I want the function that defines truncated lognormal distribution Problem, I have a process(water level in chamber), it perfectly fits with lognormal.
But the chamber has a maximum water level, after which no effect of water must be there.
I guess I can use the truncated lognormal distribution.
I have the following questions regarding truncated lognormal distribution

*

*What are the PDF and CDF for truncated lognormal distribution.

Is there are closed form solution.


*What aspects must I consider while working with truncated distributions.

*If censoring the data points above the physical limit a senseful thing to do mathematically speaking.

 A: 
What are the PDF and CDF for truncated lognormal distribution.

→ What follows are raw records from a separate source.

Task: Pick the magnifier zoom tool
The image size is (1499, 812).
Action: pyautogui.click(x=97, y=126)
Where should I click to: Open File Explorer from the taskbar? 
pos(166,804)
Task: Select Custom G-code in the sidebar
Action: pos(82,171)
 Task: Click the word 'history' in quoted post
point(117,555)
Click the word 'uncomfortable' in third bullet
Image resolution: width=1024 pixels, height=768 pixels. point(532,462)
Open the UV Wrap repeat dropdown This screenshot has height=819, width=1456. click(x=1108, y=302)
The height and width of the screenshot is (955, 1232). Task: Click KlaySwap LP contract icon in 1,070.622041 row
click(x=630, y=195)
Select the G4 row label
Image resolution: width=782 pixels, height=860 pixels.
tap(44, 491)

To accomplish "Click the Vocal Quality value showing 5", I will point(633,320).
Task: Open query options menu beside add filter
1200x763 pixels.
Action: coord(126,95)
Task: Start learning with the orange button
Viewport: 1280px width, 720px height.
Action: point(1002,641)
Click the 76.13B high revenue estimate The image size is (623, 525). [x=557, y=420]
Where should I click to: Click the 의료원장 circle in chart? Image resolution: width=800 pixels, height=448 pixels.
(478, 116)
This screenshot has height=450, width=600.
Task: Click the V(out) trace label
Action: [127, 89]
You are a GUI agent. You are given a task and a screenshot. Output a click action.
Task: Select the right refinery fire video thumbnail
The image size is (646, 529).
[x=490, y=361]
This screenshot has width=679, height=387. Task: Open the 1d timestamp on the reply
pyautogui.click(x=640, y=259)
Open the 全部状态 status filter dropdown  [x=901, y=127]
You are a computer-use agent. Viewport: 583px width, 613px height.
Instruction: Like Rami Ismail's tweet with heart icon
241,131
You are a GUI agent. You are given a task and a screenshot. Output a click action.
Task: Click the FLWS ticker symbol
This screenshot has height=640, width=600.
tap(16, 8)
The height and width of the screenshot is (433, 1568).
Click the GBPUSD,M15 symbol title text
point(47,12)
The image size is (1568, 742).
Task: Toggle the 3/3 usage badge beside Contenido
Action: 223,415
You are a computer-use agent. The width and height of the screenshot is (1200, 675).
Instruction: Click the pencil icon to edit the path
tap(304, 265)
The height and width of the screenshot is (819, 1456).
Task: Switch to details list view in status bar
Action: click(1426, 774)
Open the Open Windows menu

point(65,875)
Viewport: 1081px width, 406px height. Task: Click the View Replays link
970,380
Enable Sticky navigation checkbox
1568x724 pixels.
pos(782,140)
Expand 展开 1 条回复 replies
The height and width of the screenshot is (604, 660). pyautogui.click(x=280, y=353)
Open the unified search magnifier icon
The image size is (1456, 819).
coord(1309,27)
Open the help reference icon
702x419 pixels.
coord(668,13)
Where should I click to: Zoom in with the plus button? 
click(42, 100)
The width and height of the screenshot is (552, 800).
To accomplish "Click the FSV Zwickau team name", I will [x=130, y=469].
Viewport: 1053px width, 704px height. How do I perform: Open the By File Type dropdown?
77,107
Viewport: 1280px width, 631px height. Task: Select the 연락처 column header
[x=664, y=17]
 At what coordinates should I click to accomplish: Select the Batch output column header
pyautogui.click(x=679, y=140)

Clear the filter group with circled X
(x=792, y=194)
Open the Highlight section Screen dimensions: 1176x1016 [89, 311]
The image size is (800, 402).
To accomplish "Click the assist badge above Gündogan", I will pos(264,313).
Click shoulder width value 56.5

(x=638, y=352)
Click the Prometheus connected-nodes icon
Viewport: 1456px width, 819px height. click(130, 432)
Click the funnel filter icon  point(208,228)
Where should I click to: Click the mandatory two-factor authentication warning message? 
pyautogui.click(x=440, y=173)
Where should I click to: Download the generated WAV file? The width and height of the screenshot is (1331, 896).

Offhand, I don't know the CDF of a truncated log-normal either. But let me take a guess.

*

*Start with a log-normal distribution. It has the CDF
$$F(x;\mu, \sigma) = \frac{1}{2} \left[1 + \operatorname{erf} \left( \frac{\ln x - \mu}{\sigma \sqrt{2}} \right) \right]$$

*Apply the truncation formula on the interval $(a,b]$ $$F(x| a < X \leq b]) = \frac{F(x) - F(a)}{F(b) - F(a)}$$
which by composition gives

\begin{align}F(x;\mu, \sigma | a < X \leq b) &= \frac{\frac{1}{2} \left[1 + \operatorname{erf} \left( \frac{\ln x - \mu}{\sigma \sqrt{2}} \right) \right] - \frac{1}{2} \left[1 + \operatorname{erf} \left( \frac{\ln a - \mu}{\sigma \sqrt{2}} \right) \right]}{\frac{1}{2} \left[1 + \operatorname{erf} \left( \frac{\ln b - \mu}{\sigma \sqrt{2}} \right) \right] - \frac{1}{2} \left[1 + \operatorname{erf} \left( \frac{\ln a - \mu}{\sigma \sqrt{2}} \right) \right]}\\&= \frac{ \left[1 + \operatorname{erf} \left( \frac{\ln x - \mu}{\sigma \sqrt{2}} \right) \right] -  \left[1 + \operatorname{erf} \left( \frac{\ln a - \mu}{\sigma \sqrt{2}} \right) \right]}{ \left[1 + \operatorname{erf} \left( \frac{\ln b - \mu}{\sigma \sqrt{2}} \right) \right] -  \left[1 + \operatorname{erf} \left( \frac{\ln a - \mu}{\sigma \sqrt{2}} \right) \right]}\\&= \frac{\operatorname{erf} \left( \frac{\ln x - \mu}{\sigma \sqrt{2}} \right)  -  \operatorname{erf} \left( \frac{\ln a - \mu}{\sigma \sqrt{2}} \right) }{ \operatorname{erf} \left( \frac{\ln b - \mu}{\sigma \sqrt{2}} \right) -  \operatorname{erf} \left( \frac{\ln a - \mu}{\sigma \sqrt{2}} \right) }\end{align}
Assuming the above is correct, we can consider the derivative with respect to $x$ in order to obtain the derivative. Fortunately the error function has a derivative.
\begin{align}f(x;\mu, \sigma | a < X \leq b)& = \frac{\partial}{\partial x} F(x;\mu, \sigma | a < X \leq b)\\&= \frac{\partial}{\partial x} \left[ \frac{\operatorname{erf} \left( \frac{\ln x - \mu}{\sigma \sqrt{2}} \right)  -  \operatorname{erf} \left( \frac{\ln a - \mu}{\sigma \sqrt{2}} \right) }{ \operatorname{erf} \left( \frac{\ln b - \mu}{\sigma \sqrt{2}} \right) -  \operatorname{erf} \left( \frac{\ln a - \mu}{\sigma \sqrt{2}} \right) } \right]\\&=  \frac{ \frac{\partial}{\partial x} \operatorname{erf} \left( \frac{\ln x - \mu}{\sigma \sqrt{2}} \right)}{ \operatorname{erf} \left( \frac{\ln b - \mu}{\sigma \sqrt{2}} \right) -  \operatorname{erf} \left( \frac{\ln a - \mu}{\sigma \sqrt{2}} \right) } \\&=  \frac{ \frac{1}{x \sigma \sqrt{2 \pi}} \exp \left( - \frac{(\ln x - \mu)^2}{2 \sigma^2} \right) }{ \operatorname{erf} \left( \frac{\ln b - \mu}{\sigma \sqrt{2}} \right) -  \operatorname{erf} \left( \frac{\ln a - \mu}{\sigma \sqrt{2}} \right) }\end{align}

Is there are closed form solution.

As Ben Bolker reminded me in the comments, it depends on what you're willing to allow as "closed form".

What aspects must I consider while working with truncated distributions.

Well, you've restricted the support to an interval so ensure that the set of possibilities you want to consider can fall within such an interval. And also since you started with the log-normal distribution, you should be mindful of the positivity constraint.

If censoring the data points above the physical limit a senseful thing to do mathematically speaking.

I am not sure I understand this aspect of the question. The upper bound $b$ being a physical limit should mean that you will never observe a measurement above that level. If you're referring to error in measurements leads to violations of the upper bound in the data, then you can attempt to account for that measurement error using something like an errors-in-variables model. But that's beyond the scope of what I was willing to put into this answer.